Однажды Леонид Генрихович попросил Лео о срочной встрече. “Что-то важное?” – “Да, очень”.

Внук взял на работе отгул и приехал к деду в мастерскую, пребывавшую в хаосе и запустении – дед ввиду нездоровья почти не рисовал, в мастерской бывал редко, внутри всё покрылось слоем пыли. Леониду Генриховичу перевалило за восемьдесят, выглядел неважнецки, передвигался с палочкой, мелкими осторожными шашками, как слепой. Поймав сострадающий взгляд внука, он тяжело вздохнул, грузно сел в старинное резное кресло из орехового дерева с пружинами и красивой обивкой в цветочном орнаменте, отчего оно издало скрипяще-жалобный звук, Лео почудилось – скрипело не дерево, а нутро деда.

– Не так ли ясосуд скудельныйдерзаю на запретный путь? – произнес дед и попытался улыбнуться.

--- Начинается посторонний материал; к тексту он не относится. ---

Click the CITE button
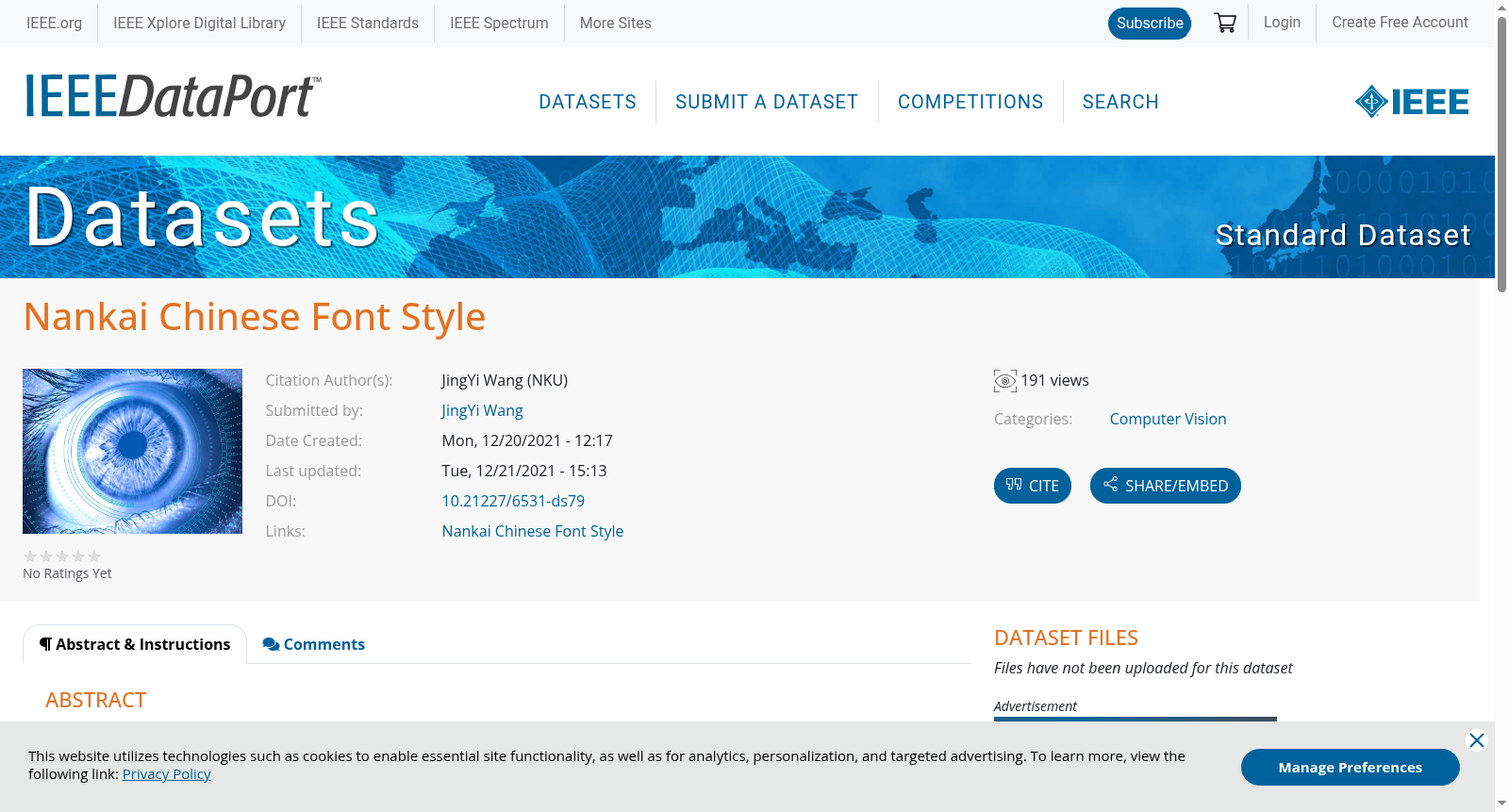The height and width of the screenshot is (812, 1509). click(1032, 486)
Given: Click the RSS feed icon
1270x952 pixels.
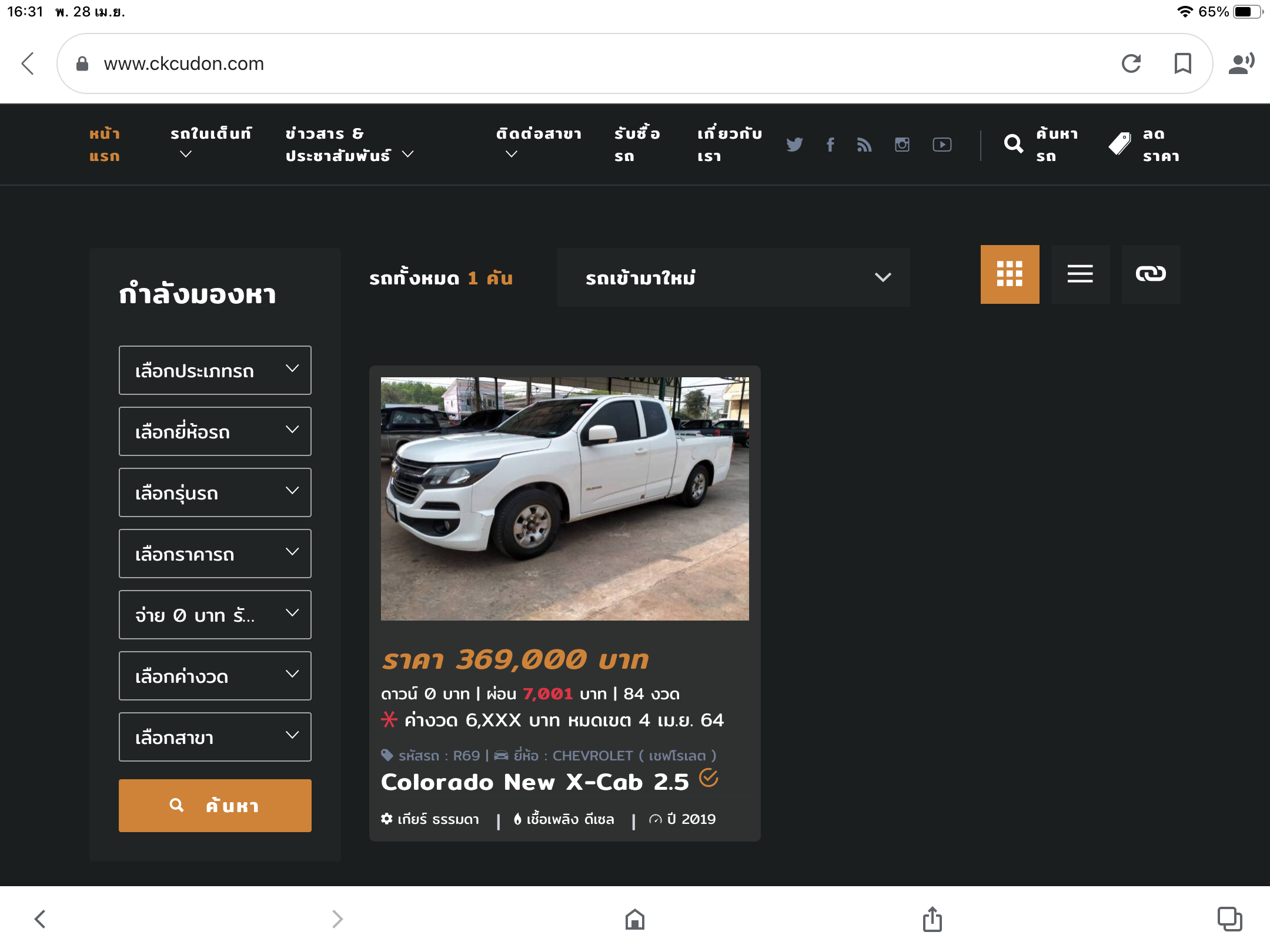Looking at the screenshot, I should coord(864,145).
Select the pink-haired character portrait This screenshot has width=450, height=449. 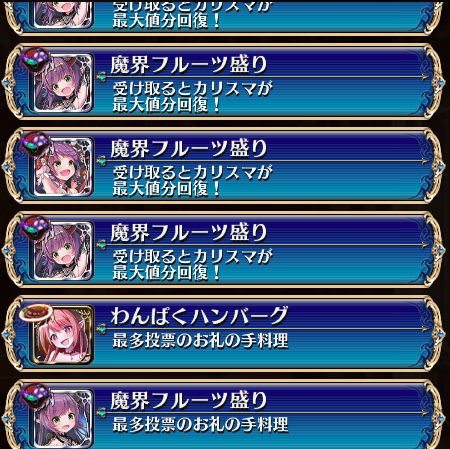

Он и впрямь был слаб – в самом деле сосуд скудельный. Когда-то богатая, яркая, будто выкрашенная охрой, шевелюра с трудом напоминала прежнюю, оставшиеся волосы поблекли, ушли в седину, веснушки стали менее заметны, многие погасли или превратились в точки цвета корицы. Рыжизной Лео пошел в деда. В лице Леонида Генриховича запечатлелась беспомощность и прежде не ведомая внуку опасливость движений: дед, опираясь на палку, приноравливался, примеривался, прежде чем сделать шаг. Он не болел, а медленно угасал, как пламя догорающей свечи.